Gestión como asignatura
La gestión será una de las piezas clave en el programa de la carrera del Basque Culinary, de 4 años de duración y cuya matrícula cuesta 8.000 euros por curso. “Hay un campo enorme para modelizar y estructurar en cuanto a conceptos de negocio y gestión”, destaca Aizega.
Mientras, en Madrid, la Universidad Francisco de Vitoria ha lanzado la sucursal española de Le Cordon Bleu; la Universidad Camilo José Cela cuenta con la Cátedra Ferran Adrià de Cultura Gastronómica y Ciencias de la Alimentación; y la Universidad Complutense lanzó en 2010 el Curso de Periodismo Gastronómico, patrocinado por Guía Repsol. El Icex (Instituto de Comercio Exterior) concede becas a jóvenes chefs extranjeros para completar su formación en España.
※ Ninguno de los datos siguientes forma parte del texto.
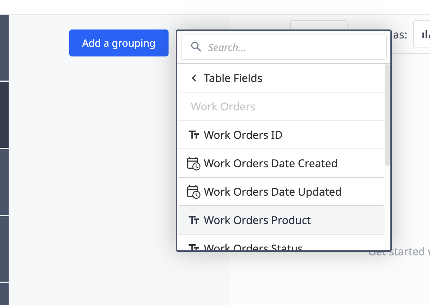
Task: Click into the Search text field
Action: coord(284,47)
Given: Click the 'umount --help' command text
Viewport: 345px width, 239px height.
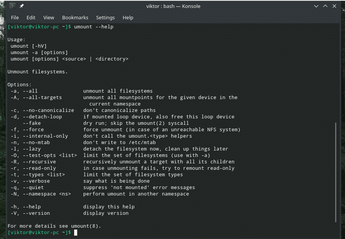Looking at the screenshot, I should point(94,27).
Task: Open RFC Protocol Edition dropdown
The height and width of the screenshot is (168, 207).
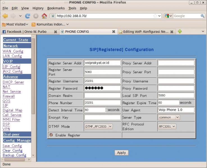Action: [x=167, y=126]
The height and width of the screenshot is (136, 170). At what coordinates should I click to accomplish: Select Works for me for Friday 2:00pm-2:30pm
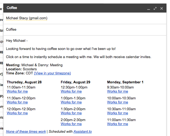coord(71,124)
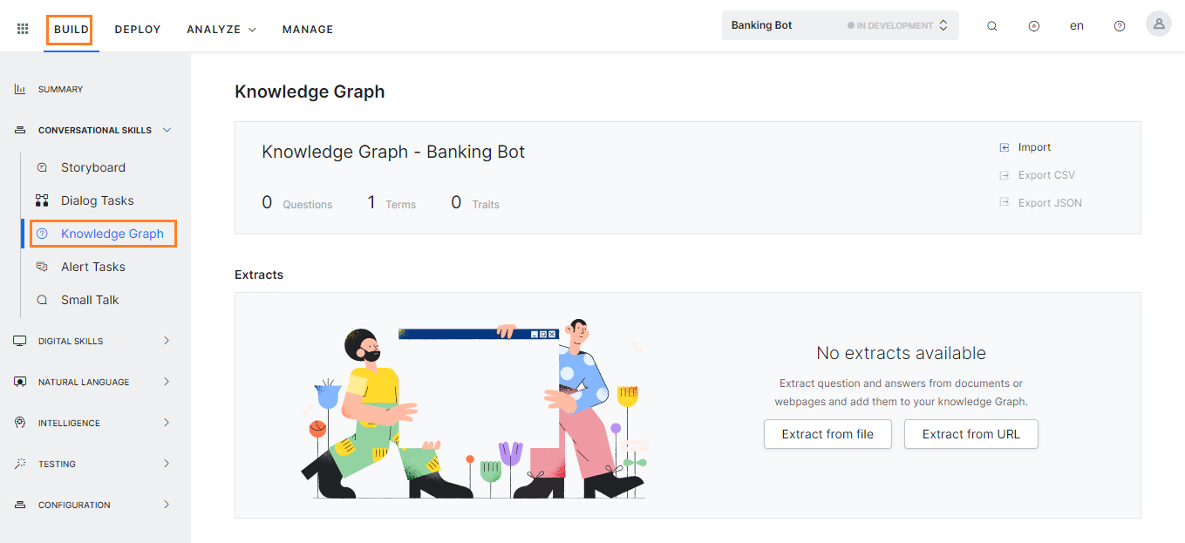This screenshot has width=1185, height=543.
Task: Expand the ANALYZE menu chevron
Action: point(252,29)
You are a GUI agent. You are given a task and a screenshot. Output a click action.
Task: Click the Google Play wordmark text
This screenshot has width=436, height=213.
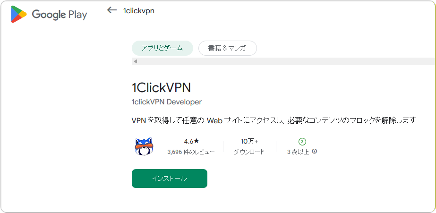[60, 15]
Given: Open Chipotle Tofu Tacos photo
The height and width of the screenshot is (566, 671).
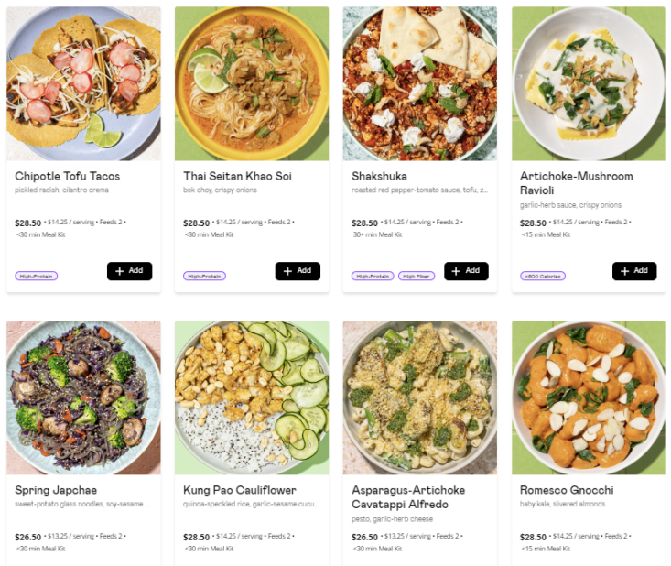Looking at the screenshot, I should [83, 84].
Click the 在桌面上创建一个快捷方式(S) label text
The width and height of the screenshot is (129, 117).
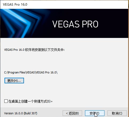coord(30,101)
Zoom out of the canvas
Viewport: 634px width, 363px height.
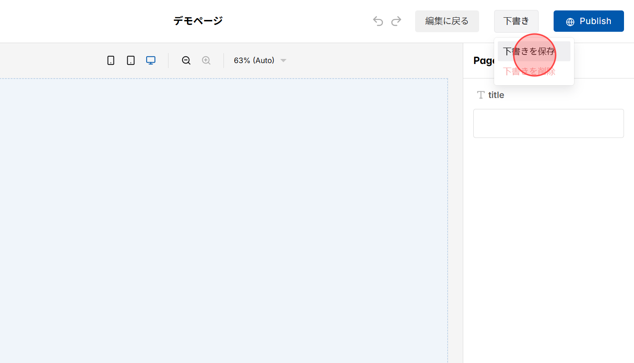186,60
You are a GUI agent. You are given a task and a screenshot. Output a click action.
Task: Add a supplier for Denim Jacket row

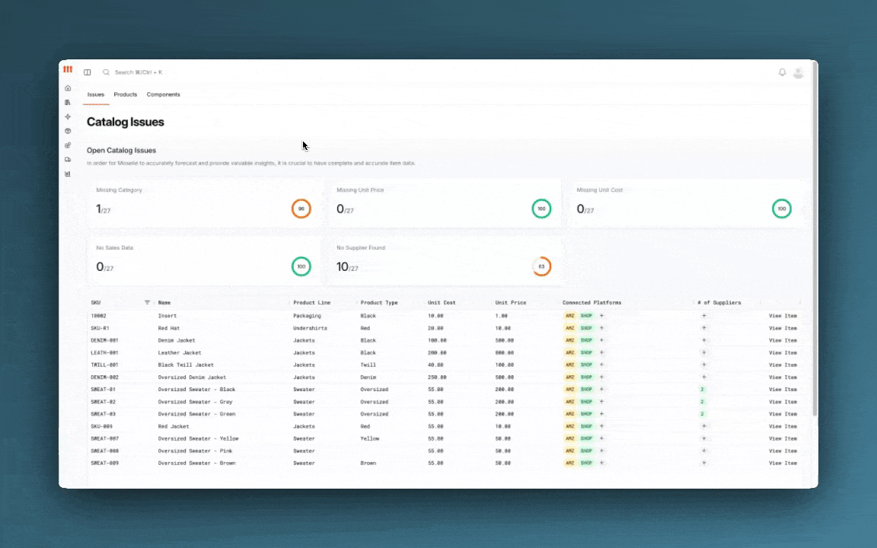point(703,340)
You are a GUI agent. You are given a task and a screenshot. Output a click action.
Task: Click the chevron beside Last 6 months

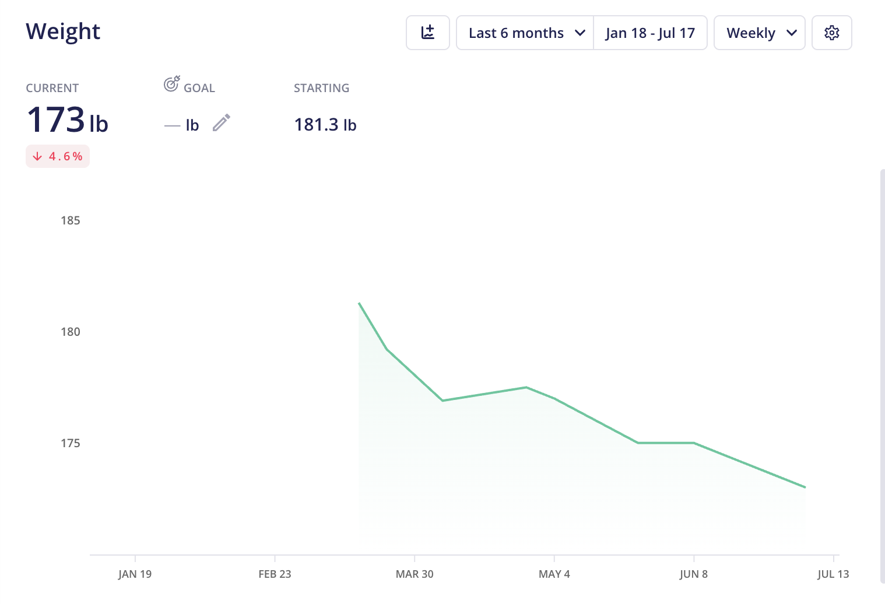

Con todo, Adrià cree que “puede haber un proyecto como Alicia, centrado en la investigación, en cada autonomía, pues tiene un coste relativamente bajo, unos 750.000 euros al año, con una plantilla de una 10 o 12 personas”. En cambio, según Adrià, facultades de ciencias gastronómicas, como el Basque Culinary Center, “sólo puede haber una o dos, porque no tiene sentido que haya un mayor número y porque requieren una inversión mucho mayor”.